Per-user data files¶
Each contributor gets their own file (data/terms/{username}.json). Seed data
uses the _seed_ prefix (data/terms/_seed_economics.json). All files are
loaded together at runtime via glob — the distinction is purely organizational.
GitHub identity via gh CLI¶
Username auto-detected with gh api user --jq .login (cached with lru_cache).
No manual --user flags needed. Requires gh auth login as a one-time setup.
Pydantic for schemas¶
Type safety + auto JSON Schema generation + validation in one place. Models serve double duty as the validation layer and the documentation of the data format.
Similarity as a trigger, not a grade¶
Character-level Jaccard similarity (_char_overlap) is computed for each
translation, but it’s used as an informational metric and a trigger: when
similarity falls below 85%, the user is prompted for why their translation
differs (formal/informal register, regional preference, context, abbreviation,
alternative technical term, etc.). This captures the variation and the
reasoning behind it — the most valuable data for improving the translator.
XP stored per-user in JSON¶
Each user gets a separate file (results/xp/{username}.json). Avoids write
conflicts when multiple RAs work simultaneously. Aggregation happens at display
time.
Recursive add() for “add another”¶
The add command calls itself recursively to allow adding multiple entries in
one session without restarting. Simple and works well for CLI UX.
Directory Layout¶
benchmark.translate-zh-cn/
├── data/
│ ├── terms/
│ │ ├── _seed_economics.json # Seeded terms (read-only, by domain)

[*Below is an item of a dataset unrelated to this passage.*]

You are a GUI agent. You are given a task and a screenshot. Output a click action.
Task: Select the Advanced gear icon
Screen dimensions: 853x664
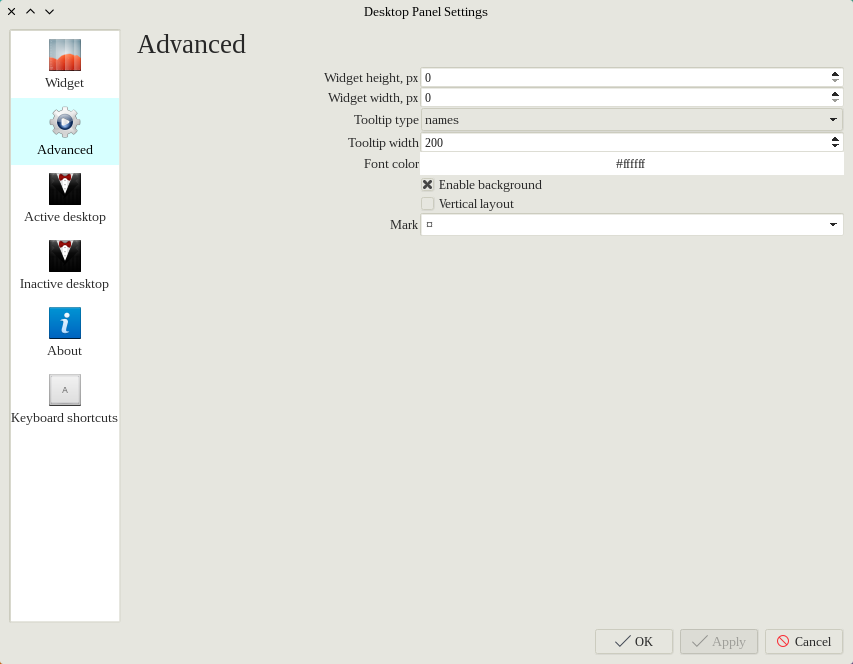pos(65,122)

│ │ ├── _seed_mathematics.json
│ │ ├── ... # 15 seed files total, 314 terms
│ │ └── {username}.json # Per-user contributions
│ ├── sentences/*.json # Sentence entries (same pattern)

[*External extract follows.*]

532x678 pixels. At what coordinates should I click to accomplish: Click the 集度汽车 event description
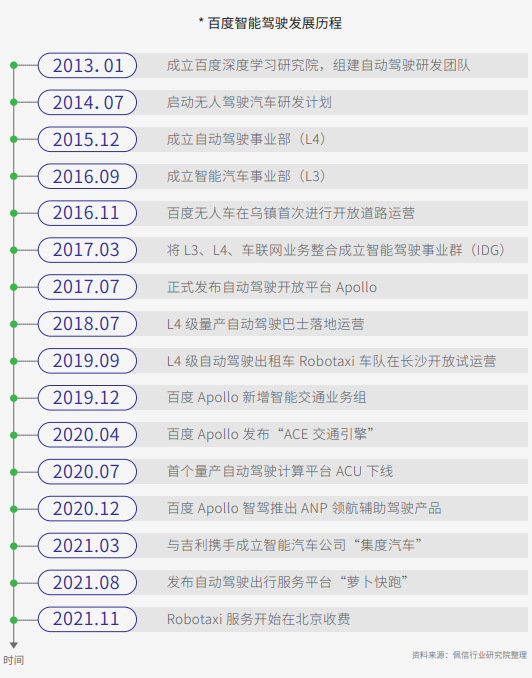294,545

│ └── paragraphs/*.json # Paragraph entries (same pattern)
├── results/
│ ├── translations/ # User translation attempts (JSONL per user)
│ ├── xp/ # XP totals per user (JSON per user)

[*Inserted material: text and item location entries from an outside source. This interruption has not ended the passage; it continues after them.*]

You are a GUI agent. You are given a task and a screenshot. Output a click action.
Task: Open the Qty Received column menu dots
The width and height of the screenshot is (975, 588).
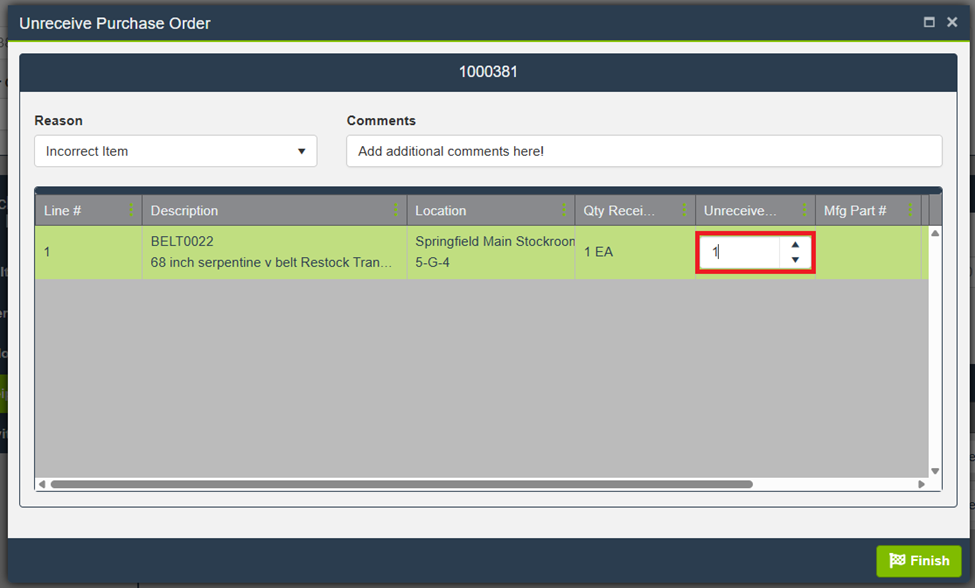coord(685,210)
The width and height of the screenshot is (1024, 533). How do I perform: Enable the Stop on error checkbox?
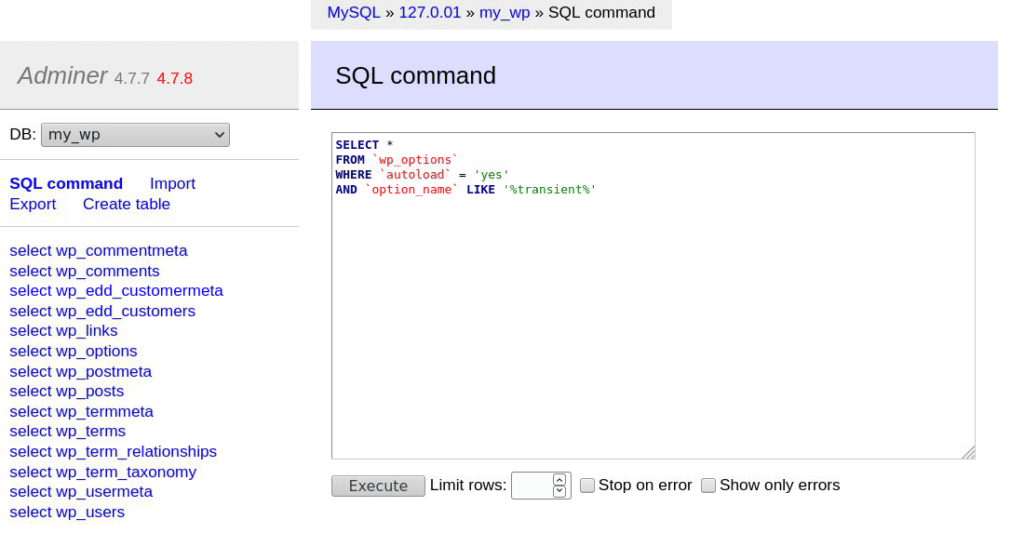588,485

│ └── elo.json # Model Elo ratings (future)
├── docs/
│ ├── _static/dashboard/ # Chart.js dashboard + exported JSON
│ └── ... # MyST documentation
├── config.yaml # Language pair, domains, targets
└── src/qebench/ # Python package (see Module Map above)Configuration¶
All language-specific settings live in config.yaml:
language_pair:
source: en
target: zh-cn
domains:
- economics
- mathematics
- statistics
# ...
targets:
terms: 500
sentences: 100
paragraphs: 30The CLI code is language-agnostic — it reads domain lists and targets from config at runtime. This makes it possible to extract the tool for other language pairs later.